Lim Kit Siang

Ruling party leaders are dangerously disconnected from the grass roots.

Wall Street Journal
July 29, 2015

OPINION

The scandal engulfing Malaysian politics isn’t getting any easier for Prime Minister Najib Razak. On Sunday Deputy Prime Minister Muhyiddin Yassin broke ranks with his boss and urged him to answer questions swirling around state-owned investment fund 1MDB. On Tuesday the Prime Minister sacked Mr. Muhyiddin and also replaced the Attorney General leading an investigation into the fund.

The firestorm began July 3, when the Journal reported that Malaysian-government investigators found evidence that nearly $700 million linked to 1MDB transited through Prime Minister Najib’s personal accounts. Those documents can now be viewed on WSJ.com. The origin and ultimate destination of the money is not clear.

Mr. Najib’s office denied that the report was true and called it “political sabotage.” But that is not enough for Mr. Muhyiddin. On Sunday he warned that grass-roots support for the ruling United Malays National Organization (UMNO) is evaporating because its leaders aren’t offering a public explanation for what happened with 1MDB. “We cannot explain properly because even we don’t know the real facts, so who is going to tell us the real facts, it should be the Prime Minister, true or not,” the Star newspaper quoted him saying.

Mr. Muhyiddin remains Deputy President of UMNO, but that could change when the ruling party’s Supreme Council is scheduled to meet on Friday. Mr. Najib’s support among the top ranks appears secure, so he may push his former heir apparent out of the leadership.

That is unlikely to be the end of the power struggle. Mr. Muhyiddin seems to have taken the pulse of the party’s base and calculated that Mr. Najib’s days are numbered. After the cabinet reshuffle, he urged his supporters to remain loyal to the party, which may signal that he is prepared to wait rather than try to depose Mr. Najib in an internal putsch or move to the opposition.

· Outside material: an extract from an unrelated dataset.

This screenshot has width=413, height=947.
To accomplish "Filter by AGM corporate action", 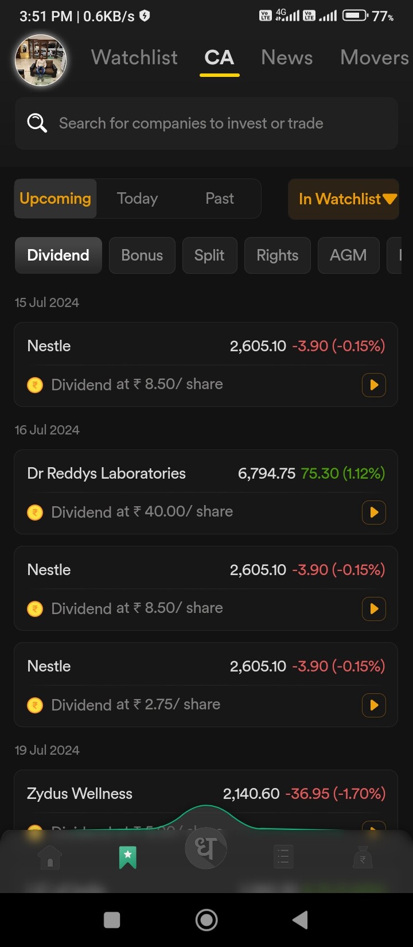I will coord(348,255).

If the 1MDB scandal does bring down Mr. Najib, Mr. Muhyiddin’s public break puts him in a better position to step in as a reformer. But his career up to this point has been typical of an UMNO party boss: He found the right mentors to move up the patronage ladder and in turn gained the loyalty of those he brought up with him. That makes him an unlikely figure to clean house thoroughly.

Meanwhile, Malaysians are busy handicapping Mr. Muhyiddin’s chances of deposing the Prime Minister in the coming weeks. Many speculate that he overestimated the effect that the scandal will have on Malaysian politics. He said Sunday that UMNO would lose a general election if it were held today, but this government still has three years before it must call a poll.

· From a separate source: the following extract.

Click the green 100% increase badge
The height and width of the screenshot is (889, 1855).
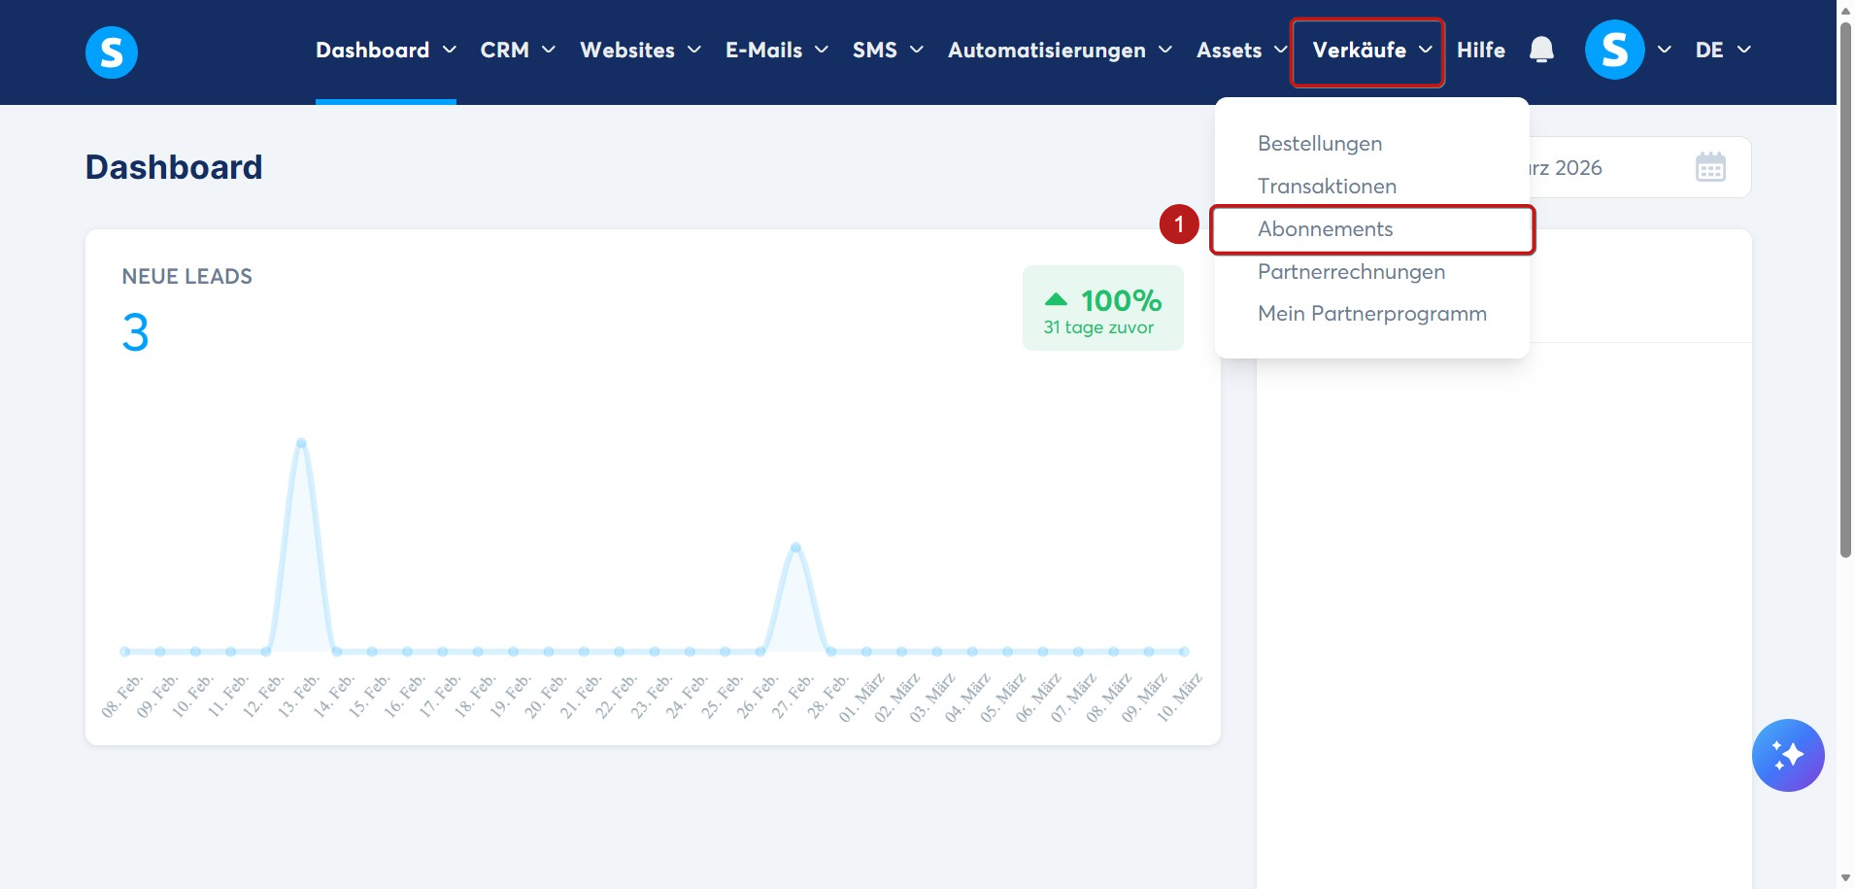coord(1102,308)
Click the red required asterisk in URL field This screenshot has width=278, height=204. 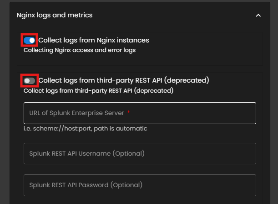[x=129, y=112]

It is also possible that Mr. Muhyiddin has underestimated the backlash building against UMNO’s leaders. Already the party’s support is precarious; in the 2013 election the ruling coalition won a majority of seats but lost the popular vote. 1MDB’s mismanagement of $11 billion in borrowed funds on Mr. Najib’s watch exposes the rot built up over six decades of one-party rule.

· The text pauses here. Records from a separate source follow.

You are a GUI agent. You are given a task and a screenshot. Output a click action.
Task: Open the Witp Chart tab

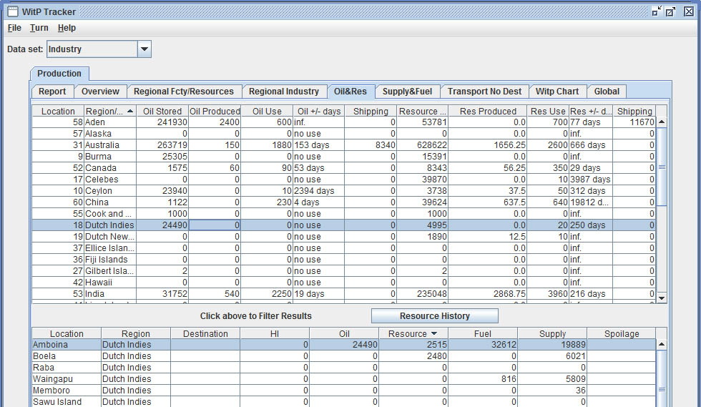point(557,92)
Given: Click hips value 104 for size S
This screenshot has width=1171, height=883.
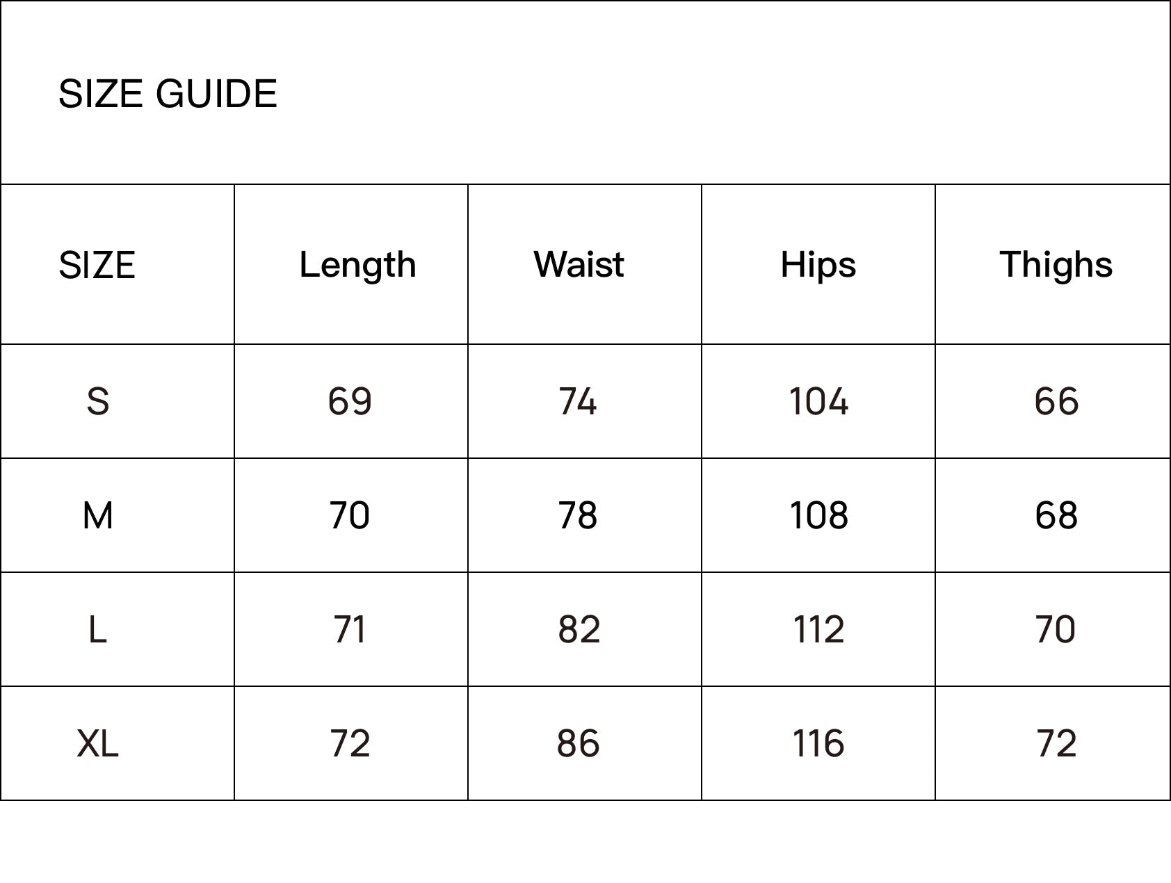Looking at the screenshot, I should [818, 401].
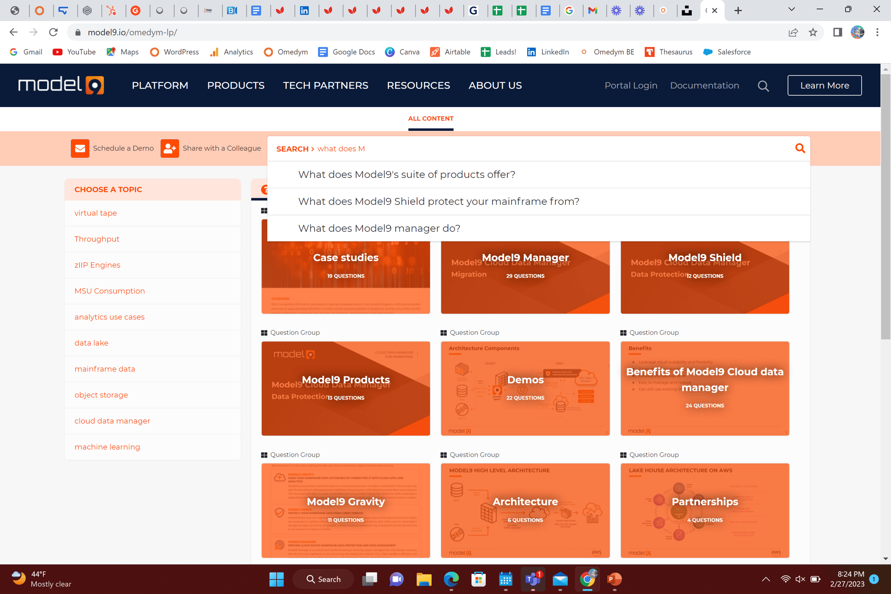Click the Learn More button
The height and width of the screenshot is (594, 891).
[824, 85]
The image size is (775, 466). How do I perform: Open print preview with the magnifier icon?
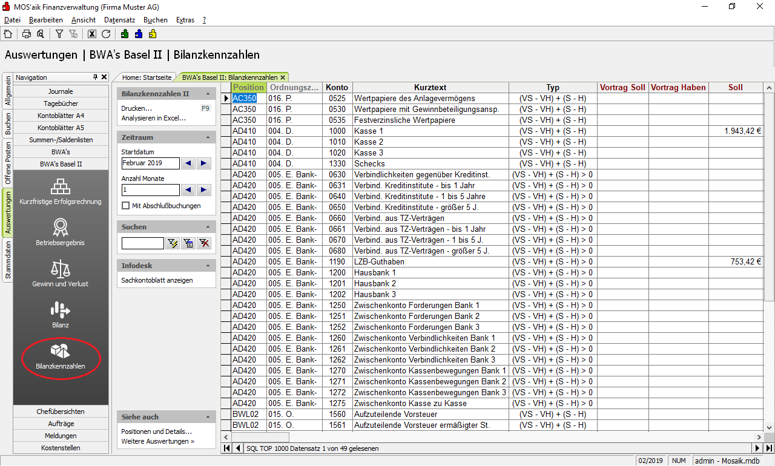click(x=40, y=34)
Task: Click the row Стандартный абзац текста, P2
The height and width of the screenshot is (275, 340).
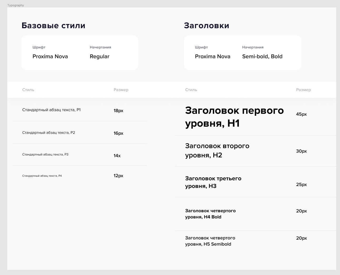Action: click(49, 133)
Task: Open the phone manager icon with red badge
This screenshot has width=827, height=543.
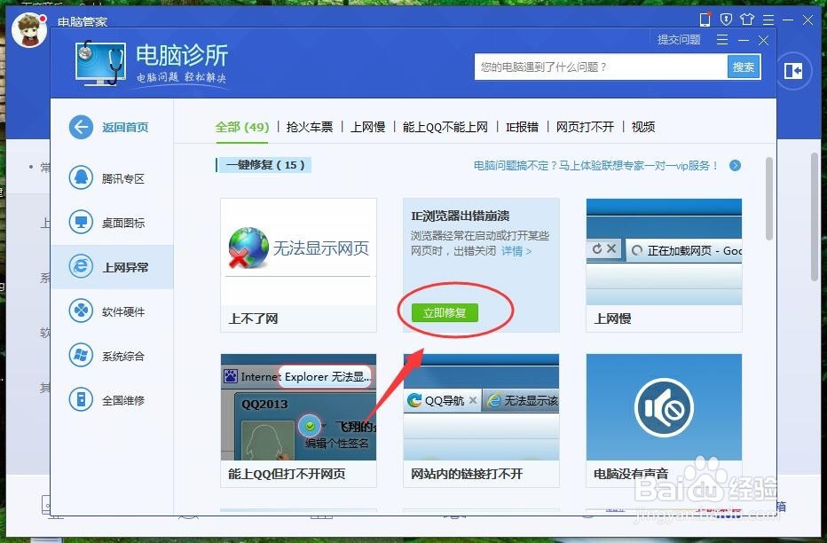Action: point(706,19)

Mr. Najib’s brother Nazir Razak mused last year that their father, also a Prime Minister, maintained a modest lifestyle. The understated barb was not lost on Malaysians, who are all too aware of the wealth their leaders amassed in recent decades.

If Mr. Muhyiddin sits back and waits for the leadership of an unreformed UMNO to fall into his lap, he may be disappointed. It’s hard to escape the feeling that Malaysia is approaching a tipping point when its citizens demand a change in the institutions that have held back the country’s political and economic development.